**SELECTED EXTRACT**
Touching memorial held for Lantos

February 14, 2008 12:42:18 PM PST
World leaders and family members joined together to honor Peninsula Congressman Tom Lantos. He died at age 80 this week from cancer of the esophagus after nearly three decades of serving in Congress. The memorial at the U.S. Capitol paid tribute to a life that overcame the worst in man, and inspired the best in man.

Congressman Lantos' wife Annette entered Statuary Hall to see just how respected her husband and childhood sweetheart was. From across the sea and across the aisle, dignitaries came to say goodbye.

"I personally feel that I've lost an irreplaceable mentor and a dear, dear friend, who embodied the best of America," said Secretary of State Condoleezza Rice.

"He was the first Holocaust survivor to serve in Congress and he took that responsibility very seriously," said House Speaker Nancy Pelosi (D) San Francisco.

The Hungarian native escaped Nazi labor camps twice as a teenager but lost his mother. So as Foreign Affairs Committee Chairman, he fought for human freedom, from Tibet to Darfur.

UN Secretary-General Ban Ki-moon was a close friend.

"We benefited from his tireless efforts to train our consciousness and conscience to the dangers that come with inaction, intolerance and injustice," said UN Secretary-General Ban Ki-moon.

House Speaker Nancy Pelosi presented to Annette Lantos the flag that flew at the Capitol Monday, when Lantos passed away. His fellow Holocaust survivor and Nobel Peace Laureate Elie Wiesel urged the world to honor Lantos by continuing the fight for human rights.

"So my dear friend, farewell, go in peace and rest in peace," said Nobel Laureate Elie Wiesel.

U2 lead singer Bono borrowed a message from the Beatles.

"All you need you need is love, love is all you need," sang Bono.

Last month, when Congressman Lantos announced his illness, he said his story was one that only could happen in America. His quote: "I will never be able to express fully my profoundly felt gratitude to this great country."

**PROBLEMS TO SOLVE**
(a) Translate this sentence from the memorial article into Spanish: "The Hungarian native escaped Nazi labor camps twice as a teenager but lost his mother."
(b) Reproduce the memorial article's passage starting with "The Hungarian native" and going on through "for human rights.", switching "teenager" to "young man".
Respond using only the memorial article above.

**DATA EXCERPTS**
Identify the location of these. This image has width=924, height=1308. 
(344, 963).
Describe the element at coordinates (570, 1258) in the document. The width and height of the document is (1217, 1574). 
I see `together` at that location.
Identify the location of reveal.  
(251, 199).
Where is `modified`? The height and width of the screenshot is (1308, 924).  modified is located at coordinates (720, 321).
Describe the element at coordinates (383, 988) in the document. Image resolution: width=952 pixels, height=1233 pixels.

**ANSWERS TO THE EXERCISES**
(a) El nativo de Hungría escapó dos veces de campos de trabajo nazis siendo adolescente, pero perdió a su madre.

(b)
The Hungarian native escaped Nazi labor camps twice as a young man but lost his mother. So as Foreign Affairs Committee Chairman, he fought for human freedom, from Tibet to Darfur.

UN Secretary-General Ban Ki-moon was a close friend.

"We benefited from his tireless efforts to train our consciousness and conscience to the dangers that come with inaction, intolerance and injustice," said UN Secretary-General Ban Ki-moon.

House Speaker Nancy Pelosi presented to Annette Lantos the flag that flew at the Capitol Monday, when Lantos passed away. His fellow Holocaust survivor and Nobel Peace Laureate Elie Wiesel urged the world to honor Lantos by continuing the fight for human rights.